**Work instructions:**
Would you please copy only the lines from the line that contains "Given: Click the" to the end of the data below, exactly, leaving every picture out?
━━━ Input material ━━━
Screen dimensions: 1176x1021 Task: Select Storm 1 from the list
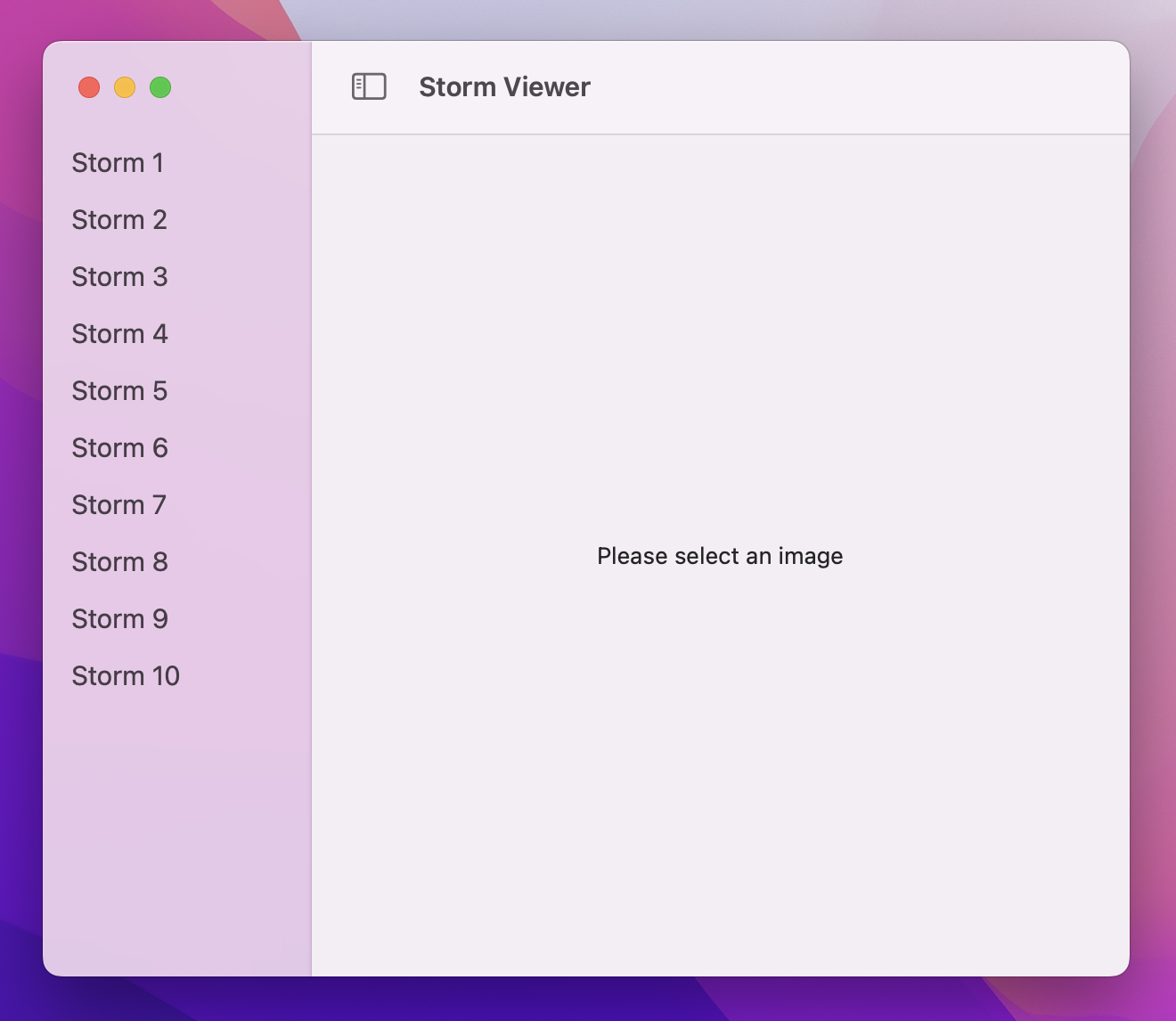(118, 163)
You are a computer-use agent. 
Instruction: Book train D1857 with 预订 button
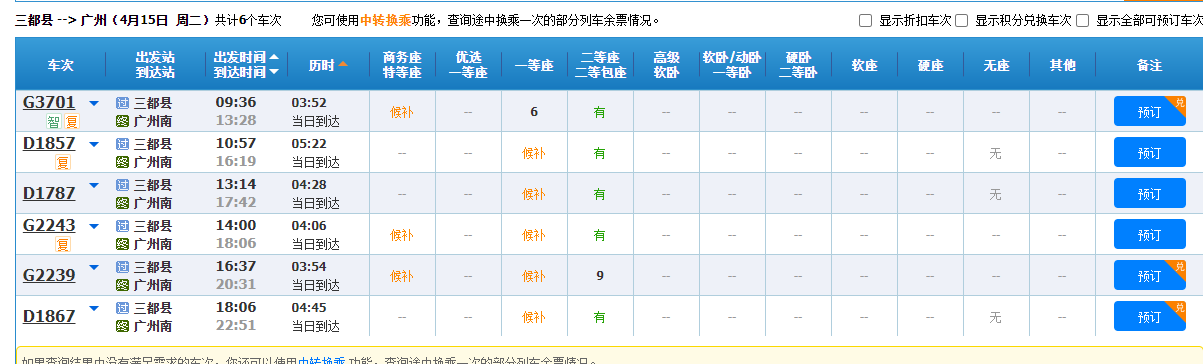pos(1149,153)
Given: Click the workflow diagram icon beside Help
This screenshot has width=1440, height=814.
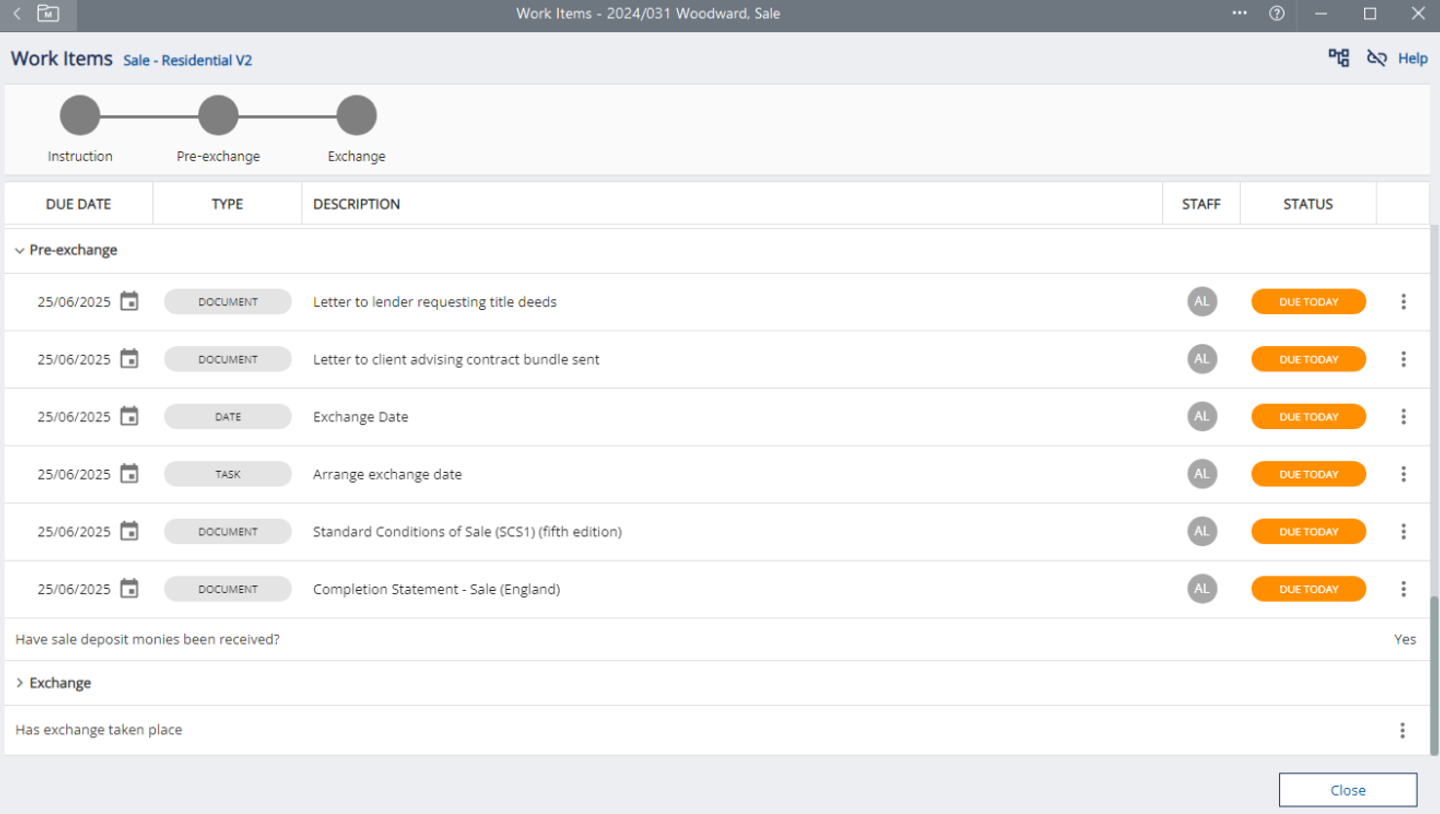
━━━
**Solution:**
Given: Click the workflow diagram icon beside Help
This screenshot has width=1440, height=814.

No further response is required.